(Stored items)
[Start of Attachment]
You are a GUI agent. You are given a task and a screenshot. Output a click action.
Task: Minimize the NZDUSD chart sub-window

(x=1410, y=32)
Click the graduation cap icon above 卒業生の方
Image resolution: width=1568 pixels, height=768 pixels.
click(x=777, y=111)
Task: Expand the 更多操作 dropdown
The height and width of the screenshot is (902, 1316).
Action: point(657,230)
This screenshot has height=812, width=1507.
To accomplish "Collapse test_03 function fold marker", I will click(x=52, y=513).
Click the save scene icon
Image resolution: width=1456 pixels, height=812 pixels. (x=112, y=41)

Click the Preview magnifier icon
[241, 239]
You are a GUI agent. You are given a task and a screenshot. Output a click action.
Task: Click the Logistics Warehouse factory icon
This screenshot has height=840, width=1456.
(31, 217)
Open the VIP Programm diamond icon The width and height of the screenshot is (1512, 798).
[End of Attachment]
A verbatim copy of every entry is needed.

▶ [RESPONSE AREA]
You are a GUI agent. You are given a task and a screenshot. Output a click action.
Task: Minimize the NZDUSD chart sub-window

(x=1410, y=32)
Click the graduation cap icon above 卒業生の方
Image resolution: width=1568 pixels, height=768 pixels.
click(x=777, y=111)
Task: Expand the 更多操作 dropdown
The height and width of the screenshot is (902, 1316).
Action: point(657,230)
This screenshot has height=812, width=1507.
To accomplish "Collapse test_03 function fold marker", I will click(x=52, y=513).
Click the save scene icon
Image resolution: width=1456 pixels, height=812 pixels. (x=112, y=41)

Click the Preview magnifier icon
[241, 239]
You are a GUI agent. You are given a task and a screenshot. Output a click action.
Task: Click the Logistics Warehouse factory icon
This screenshot has height=840, width=1456.
(31, 217)
Open the VIP Programm diamond icon The width and height of the screenshot is (1512, 798).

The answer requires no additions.